▶ WRITTEN INSTRUCTION:
Rewrite the stretch from the line containing "This screenshot has height=214, width=378." through the line containing "Action: tap(317, 69)", putting "Change" in place of "Switch" and keeping everything else the same.

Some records
** BEGIN **
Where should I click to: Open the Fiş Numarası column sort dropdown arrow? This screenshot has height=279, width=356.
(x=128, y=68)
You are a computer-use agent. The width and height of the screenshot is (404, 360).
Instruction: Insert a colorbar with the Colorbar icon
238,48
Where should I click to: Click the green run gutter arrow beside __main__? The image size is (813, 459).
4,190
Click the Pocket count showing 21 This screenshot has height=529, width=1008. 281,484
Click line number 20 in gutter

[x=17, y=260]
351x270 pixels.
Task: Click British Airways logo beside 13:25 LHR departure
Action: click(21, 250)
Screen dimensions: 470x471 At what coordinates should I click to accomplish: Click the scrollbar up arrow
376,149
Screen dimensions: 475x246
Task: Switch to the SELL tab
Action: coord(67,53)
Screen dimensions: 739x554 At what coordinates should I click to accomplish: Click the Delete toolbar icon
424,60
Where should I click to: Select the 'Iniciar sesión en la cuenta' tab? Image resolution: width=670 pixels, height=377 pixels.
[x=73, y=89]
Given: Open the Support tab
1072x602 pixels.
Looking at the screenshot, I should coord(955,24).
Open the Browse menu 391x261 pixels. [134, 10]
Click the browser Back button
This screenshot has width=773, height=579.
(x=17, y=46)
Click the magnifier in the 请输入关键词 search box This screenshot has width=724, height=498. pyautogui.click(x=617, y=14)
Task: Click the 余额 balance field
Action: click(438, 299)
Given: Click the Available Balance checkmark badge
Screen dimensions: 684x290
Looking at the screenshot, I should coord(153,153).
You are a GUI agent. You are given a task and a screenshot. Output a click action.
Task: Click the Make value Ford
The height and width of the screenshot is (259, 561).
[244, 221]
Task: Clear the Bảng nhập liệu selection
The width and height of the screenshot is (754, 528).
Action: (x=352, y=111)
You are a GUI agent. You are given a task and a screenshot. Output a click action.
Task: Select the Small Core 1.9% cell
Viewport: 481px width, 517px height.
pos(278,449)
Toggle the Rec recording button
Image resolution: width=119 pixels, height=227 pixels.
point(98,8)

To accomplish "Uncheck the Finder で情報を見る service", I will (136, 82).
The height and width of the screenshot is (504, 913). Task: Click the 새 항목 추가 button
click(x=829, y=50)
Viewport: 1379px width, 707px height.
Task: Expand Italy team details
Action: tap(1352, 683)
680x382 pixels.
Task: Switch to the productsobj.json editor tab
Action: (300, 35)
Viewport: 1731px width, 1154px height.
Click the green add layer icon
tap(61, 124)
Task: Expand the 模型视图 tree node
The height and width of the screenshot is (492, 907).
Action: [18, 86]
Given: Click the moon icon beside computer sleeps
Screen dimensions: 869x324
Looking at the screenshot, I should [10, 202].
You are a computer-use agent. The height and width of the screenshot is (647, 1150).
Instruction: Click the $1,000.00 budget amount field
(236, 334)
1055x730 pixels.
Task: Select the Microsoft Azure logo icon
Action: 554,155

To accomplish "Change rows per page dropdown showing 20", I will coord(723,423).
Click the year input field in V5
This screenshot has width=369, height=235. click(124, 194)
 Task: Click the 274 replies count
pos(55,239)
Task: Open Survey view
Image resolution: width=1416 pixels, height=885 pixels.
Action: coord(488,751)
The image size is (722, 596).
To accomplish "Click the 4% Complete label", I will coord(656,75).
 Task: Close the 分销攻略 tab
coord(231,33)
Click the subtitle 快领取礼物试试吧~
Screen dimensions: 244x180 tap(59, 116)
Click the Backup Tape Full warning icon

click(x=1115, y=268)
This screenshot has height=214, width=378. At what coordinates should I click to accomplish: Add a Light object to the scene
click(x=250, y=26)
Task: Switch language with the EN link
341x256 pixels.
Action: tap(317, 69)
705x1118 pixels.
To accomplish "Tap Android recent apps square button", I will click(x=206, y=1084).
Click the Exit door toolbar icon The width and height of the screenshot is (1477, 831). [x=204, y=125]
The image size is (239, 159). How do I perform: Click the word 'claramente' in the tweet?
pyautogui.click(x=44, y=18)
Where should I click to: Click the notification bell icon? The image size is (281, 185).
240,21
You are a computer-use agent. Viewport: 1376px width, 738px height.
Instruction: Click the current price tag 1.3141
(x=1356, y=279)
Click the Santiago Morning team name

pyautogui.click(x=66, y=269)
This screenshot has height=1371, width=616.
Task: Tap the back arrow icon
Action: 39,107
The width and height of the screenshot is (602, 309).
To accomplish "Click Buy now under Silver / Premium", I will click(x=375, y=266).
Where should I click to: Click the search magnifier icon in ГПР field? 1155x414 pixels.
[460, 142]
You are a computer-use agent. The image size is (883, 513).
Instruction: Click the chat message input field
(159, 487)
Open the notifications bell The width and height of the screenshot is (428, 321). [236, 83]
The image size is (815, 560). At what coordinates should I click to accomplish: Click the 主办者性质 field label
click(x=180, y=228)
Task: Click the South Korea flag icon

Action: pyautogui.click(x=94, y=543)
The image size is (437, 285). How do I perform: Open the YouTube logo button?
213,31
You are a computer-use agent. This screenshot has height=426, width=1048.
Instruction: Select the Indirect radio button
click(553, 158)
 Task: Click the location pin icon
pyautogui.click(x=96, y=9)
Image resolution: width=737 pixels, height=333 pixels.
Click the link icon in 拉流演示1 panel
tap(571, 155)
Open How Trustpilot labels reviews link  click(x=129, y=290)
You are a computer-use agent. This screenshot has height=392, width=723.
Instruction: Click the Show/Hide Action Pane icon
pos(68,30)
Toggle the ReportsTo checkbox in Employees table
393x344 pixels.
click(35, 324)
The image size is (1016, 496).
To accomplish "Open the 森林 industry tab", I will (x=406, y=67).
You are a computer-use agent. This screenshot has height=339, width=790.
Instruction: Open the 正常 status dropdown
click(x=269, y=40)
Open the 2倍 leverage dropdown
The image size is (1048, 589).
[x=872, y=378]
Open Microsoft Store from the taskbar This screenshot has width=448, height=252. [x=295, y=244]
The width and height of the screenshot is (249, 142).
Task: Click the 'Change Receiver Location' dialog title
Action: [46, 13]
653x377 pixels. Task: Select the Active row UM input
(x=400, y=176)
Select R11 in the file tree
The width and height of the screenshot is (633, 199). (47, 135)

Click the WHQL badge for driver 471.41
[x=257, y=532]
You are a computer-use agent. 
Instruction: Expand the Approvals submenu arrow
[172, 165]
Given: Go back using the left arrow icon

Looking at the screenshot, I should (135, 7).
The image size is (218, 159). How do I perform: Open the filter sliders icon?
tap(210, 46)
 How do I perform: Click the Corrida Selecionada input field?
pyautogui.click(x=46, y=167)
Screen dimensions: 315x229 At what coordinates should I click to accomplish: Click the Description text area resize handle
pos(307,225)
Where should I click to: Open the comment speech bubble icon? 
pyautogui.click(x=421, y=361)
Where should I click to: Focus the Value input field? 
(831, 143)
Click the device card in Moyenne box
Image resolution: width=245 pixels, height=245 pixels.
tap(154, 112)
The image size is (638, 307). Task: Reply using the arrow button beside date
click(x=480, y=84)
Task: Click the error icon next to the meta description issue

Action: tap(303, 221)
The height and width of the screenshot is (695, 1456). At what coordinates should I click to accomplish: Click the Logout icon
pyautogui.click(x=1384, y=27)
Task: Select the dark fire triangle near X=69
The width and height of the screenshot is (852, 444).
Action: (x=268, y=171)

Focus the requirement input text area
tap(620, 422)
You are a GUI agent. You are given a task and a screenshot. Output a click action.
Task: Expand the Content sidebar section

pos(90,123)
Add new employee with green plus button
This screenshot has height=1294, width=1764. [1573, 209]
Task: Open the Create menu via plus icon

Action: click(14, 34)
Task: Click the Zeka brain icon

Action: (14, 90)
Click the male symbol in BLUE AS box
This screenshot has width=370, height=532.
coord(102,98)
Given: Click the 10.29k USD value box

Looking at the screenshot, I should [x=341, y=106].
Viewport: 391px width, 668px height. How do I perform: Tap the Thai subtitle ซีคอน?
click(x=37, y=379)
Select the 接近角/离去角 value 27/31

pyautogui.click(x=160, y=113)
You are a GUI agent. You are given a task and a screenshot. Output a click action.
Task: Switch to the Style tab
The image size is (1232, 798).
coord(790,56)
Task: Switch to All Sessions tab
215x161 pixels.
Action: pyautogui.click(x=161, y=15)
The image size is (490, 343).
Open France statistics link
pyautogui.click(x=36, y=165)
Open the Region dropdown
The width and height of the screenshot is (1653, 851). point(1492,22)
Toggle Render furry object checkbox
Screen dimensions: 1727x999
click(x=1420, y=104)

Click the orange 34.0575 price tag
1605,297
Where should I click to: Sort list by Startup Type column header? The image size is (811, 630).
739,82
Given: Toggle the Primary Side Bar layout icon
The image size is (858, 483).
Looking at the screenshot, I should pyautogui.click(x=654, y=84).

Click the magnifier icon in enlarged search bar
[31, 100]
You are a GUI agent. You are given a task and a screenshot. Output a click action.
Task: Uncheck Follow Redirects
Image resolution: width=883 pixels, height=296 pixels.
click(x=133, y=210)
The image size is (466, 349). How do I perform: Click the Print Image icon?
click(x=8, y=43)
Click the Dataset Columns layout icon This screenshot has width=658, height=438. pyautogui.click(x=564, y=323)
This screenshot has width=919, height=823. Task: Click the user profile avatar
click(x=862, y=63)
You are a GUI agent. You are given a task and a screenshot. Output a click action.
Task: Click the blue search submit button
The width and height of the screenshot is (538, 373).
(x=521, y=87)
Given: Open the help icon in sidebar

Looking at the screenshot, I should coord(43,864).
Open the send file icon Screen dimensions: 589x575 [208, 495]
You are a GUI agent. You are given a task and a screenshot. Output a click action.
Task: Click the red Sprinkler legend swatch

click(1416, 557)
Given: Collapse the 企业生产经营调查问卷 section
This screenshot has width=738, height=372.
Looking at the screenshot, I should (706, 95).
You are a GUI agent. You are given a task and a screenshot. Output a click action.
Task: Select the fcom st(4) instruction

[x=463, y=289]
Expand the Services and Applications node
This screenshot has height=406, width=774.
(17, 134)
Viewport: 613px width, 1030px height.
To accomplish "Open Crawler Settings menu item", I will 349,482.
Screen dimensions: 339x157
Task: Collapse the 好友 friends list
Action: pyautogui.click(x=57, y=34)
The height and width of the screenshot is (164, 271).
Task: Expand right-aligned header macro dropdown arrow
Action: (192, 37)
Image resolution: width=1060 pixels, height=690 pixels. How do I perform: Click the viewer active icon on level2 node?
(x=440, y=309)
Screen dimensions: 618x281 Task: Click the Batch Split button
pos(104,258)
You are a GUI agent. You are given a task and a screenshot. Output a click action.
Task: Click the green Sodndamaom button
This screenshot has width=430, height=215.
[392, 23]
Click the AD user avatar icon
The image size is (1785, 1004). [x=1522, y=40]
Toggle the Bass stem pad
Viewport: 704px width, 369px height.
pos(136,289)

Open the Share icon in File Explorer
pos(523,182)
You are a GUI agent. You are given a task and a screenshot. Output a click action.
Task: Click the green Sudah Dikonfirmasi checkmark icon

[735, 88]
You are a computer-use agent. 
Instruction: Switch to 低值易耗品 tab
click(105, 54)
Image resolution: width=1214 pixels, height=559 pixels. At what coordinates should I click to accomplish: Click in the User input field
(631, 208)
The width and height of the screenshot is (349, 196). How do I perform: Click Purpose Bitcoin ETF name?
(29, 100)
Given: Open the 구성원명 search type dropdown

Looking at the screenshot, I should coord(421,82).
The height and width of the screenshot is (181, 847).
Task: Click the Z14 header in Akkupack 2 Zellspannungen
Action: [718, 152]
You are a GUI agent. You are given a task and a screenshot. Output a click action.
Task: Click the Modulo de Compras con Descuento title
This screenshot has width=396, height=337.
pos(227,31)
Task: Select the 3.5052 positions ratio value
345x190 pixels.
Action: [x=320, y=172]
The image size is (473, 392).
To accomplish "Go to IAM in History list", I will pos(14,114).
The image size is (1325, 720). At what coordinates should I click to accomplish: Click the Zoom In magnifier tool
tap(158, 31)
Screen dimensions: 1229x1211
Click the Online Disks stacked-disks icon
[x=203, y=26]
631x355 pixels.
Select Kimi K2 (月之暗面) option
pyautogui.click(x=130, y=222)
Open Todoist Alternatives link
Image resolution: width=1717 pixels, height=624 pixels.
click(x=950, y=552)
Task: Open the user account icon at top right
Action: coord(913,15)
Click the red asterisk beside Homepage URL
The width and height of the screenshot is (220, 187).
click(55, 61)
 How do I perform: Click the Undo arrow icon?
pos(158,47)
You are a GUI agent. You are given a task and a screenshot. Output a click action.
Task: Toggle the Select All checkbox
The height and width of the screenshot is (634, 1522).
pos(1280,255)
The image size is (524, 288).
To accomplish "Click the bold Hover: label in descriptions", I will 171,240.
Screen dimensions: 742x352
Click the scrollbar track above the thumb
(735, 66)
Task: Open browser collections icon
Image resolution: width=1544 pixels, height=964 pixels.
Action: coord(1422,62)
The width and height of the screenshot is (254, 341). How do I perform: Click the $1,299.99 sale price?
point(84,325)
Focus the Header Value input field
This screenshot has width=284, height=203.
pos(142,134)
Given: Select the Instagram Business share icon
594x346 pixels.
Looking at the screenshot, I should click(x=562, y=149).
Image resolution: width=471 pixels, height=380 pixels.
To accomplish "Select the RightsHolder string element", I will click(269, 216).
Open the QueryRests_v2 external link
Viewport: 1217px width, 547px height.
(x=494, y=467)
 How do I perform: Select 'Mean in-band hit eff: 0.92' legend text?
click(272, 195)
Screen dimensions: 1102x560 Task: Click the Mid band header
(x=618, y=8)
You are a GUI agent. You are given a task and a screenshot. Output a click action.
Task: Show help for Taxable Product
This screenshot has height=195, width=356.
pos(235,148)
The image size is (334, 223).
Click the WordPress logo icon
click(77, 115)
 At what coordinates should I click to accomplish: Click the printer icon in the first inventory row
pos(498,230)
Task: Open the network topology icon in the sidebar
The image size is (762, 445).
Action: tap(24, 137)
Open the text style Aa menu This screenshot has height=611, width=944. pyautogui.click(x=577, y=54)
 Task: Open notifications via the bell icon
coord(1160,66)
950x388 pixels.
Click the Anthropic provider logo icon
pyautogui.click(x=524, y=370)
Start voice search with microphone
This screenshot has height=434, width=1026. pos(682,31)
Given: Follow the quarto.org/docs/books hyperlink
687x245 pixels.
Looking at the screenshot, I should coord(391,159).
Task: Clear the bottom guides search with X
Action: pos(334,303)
** END **
▶ SOLUTION TO THE EXERCISE:
This screenshot has height=214, width=378. At what coordinates should I click to accomplish: Add a Light object to the scene
click(x=250, y=26)
Task: Change language with the EN link
341x256 pixels.
Action: tap(317, 69)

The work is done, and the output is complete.